House Calls is 2006 Canadian documentary film about Mark Nowaczynski, a Toronto physician and photographer who makes house calls to elderly patients unable to travel to a clinic or doctor's office. Written and directed by Ian McLeod, this National Film Board of Canada production received the Donald Brittain Award for Best Social/Political Documentary Program at the 2006 Gemini Awards.

In addition to being one of the few doctors who perform house calls, "Dr. Mark" began taking black and white photographs to document the lives of his patients, in an effort "to open doors, to open eyes and hopefully to open people's hearts" to the plight of the elderly.

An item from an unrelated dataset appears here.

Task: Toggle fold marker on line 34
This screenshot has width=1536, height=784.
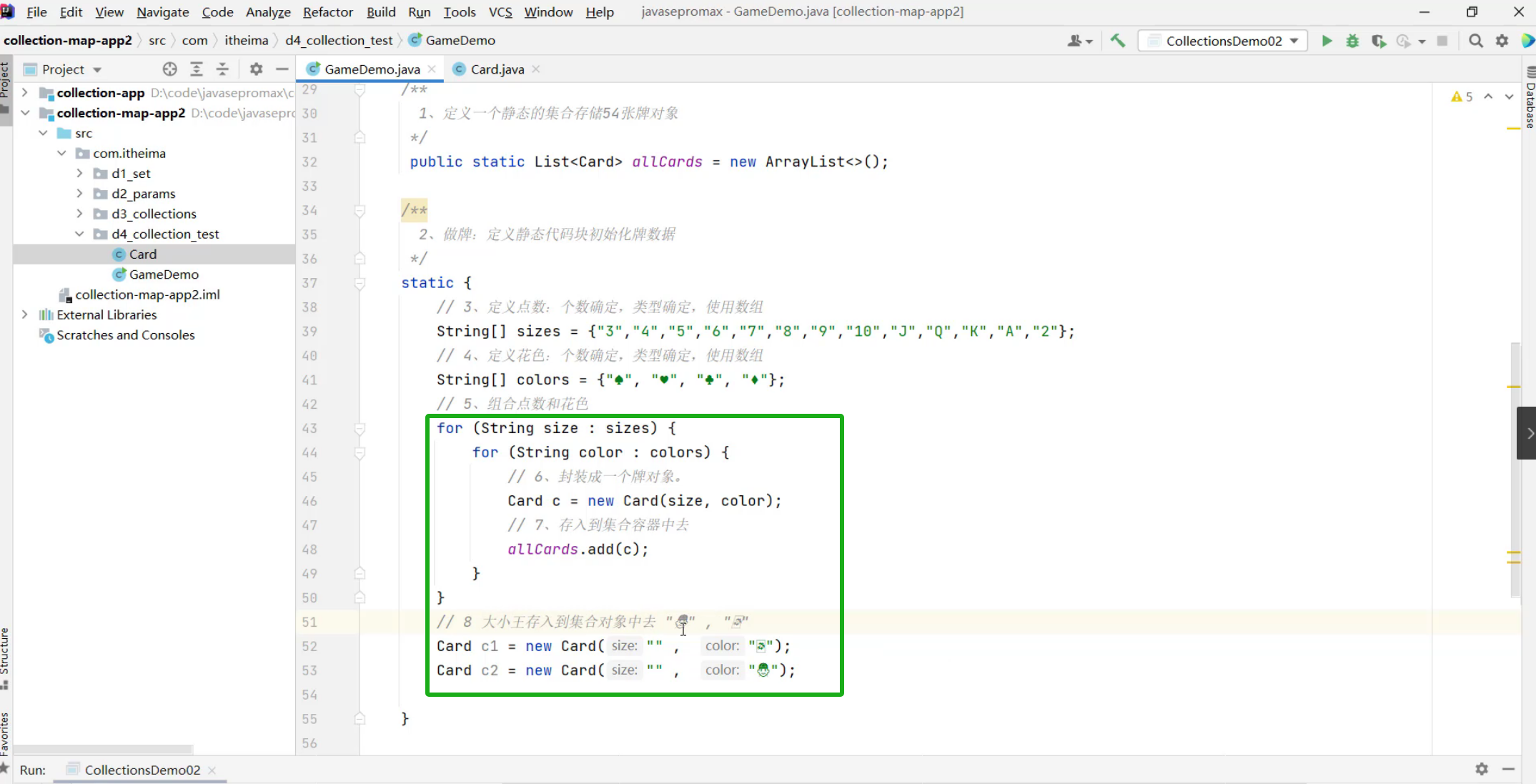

The film focuses on three of Nowaczynski's patients: Connie, aged 93 and partially blind, who longs to go back to her cat Oscar; Joe, aged 86, whose arthritis makes getting on a streetcar or bus impossible; and Ria, who at 90, had been a patient of Dr. Nowaczynski for 20 years and had just accepted his offer to have him come to her house. For Ria, it was a point of pride that she was able to come to his office.

An assistant professor in the Department of Family and Community Medicine at the University of Toronto Faculty of Medicine, Nowaczynski was inspired by the work of documentary photographer Lewis W. Hine, a teacher who turned to photography as a way to document the plight of child labourers at the turn of the 19th century.